In cases where a turnitin report is provided, you should give consideration to the overall similarity percentages, individual similarity percentages and how any patterns to the highlighted similarities.
In particular you should look for;
- Solid blocks of identical similarities which can be indicative of copy and pasting
- Blocks of near identical similarities where there are a few words that differ or where the ordering of words is slightly different; which can be indicative of poor paraphrasing or an attempt to purposefully mask someone else’s work as your own
- If similarities are wide spread throughout the assessment or if they are concentrated in one area of the assessment.
- If there is a similar structure to a highlighted similar source
If an issue has occurred, it is a good opportunity, with the module lead present, to go through those issues to get a better understanding of how to improve your academic writing and avoid future occurrences.
Considering your response
We recommend you write down your responses, notes and thoughts in advance of the meeting where possible. This way you can be confident that you have raised everything you wish to do so before the conclusion of the process.

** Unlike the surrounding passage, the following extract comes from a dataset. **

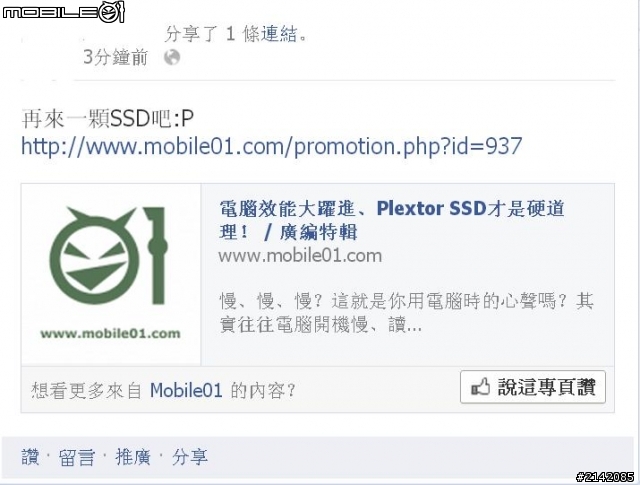
Task: Click 分享 to share the post
Action: 190,457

You should try to anticipate possible questions and points the module leader might have when considering your response. An Advisor from Sunderland Students’ Union is well placed to help you consider possible questions and your response in advance of the meeting if evidence or information has been provided.
If you have extenuating circumstances which affected your assessment, there is a University policy with regard to extensions and extenuating circumstances which can deal with such cases in a supportive and appropriate way.
This means that such circumstances will not normally be considered in the decision of whether or not academic misconduct has taken place, or what the penalty should be.
However if you do highlight such circumstances, although this does not dissolve you of responsibility it may still present the module lead with an opportunity to consider if there any support you might need in the future and to offer guidance.
If you are struggling with attendance you could ask if the module lead will consider re-arranging, hold the meeting via skype or telephone, or responding in advance in writing. All these options have limitations to them and you should consult with an Advisor when considering these options.
You have the right to be accompanied by another member of the University community and we recommend you do. Having someone there, who supports you, can really help you feel more confident and supported during meetings.
Responding to questions
Take your time in answering questions put to you; take a deep breath or a sip of water if you need to. It is better you are able to calmly and cohesively answer rather than rushing to respond.
Try not to act in an aggressive or confrontational way if you are facing challenging questions. Remain at all times, polite and professional- this does not stop you being firm or resolved in your responses.
If you admit to academic misconduct or negligence the Module Lead will suggest a marking adjustment that does not fail your work if appropriate, alternatively your case can be sent to a Misconduct Hearing.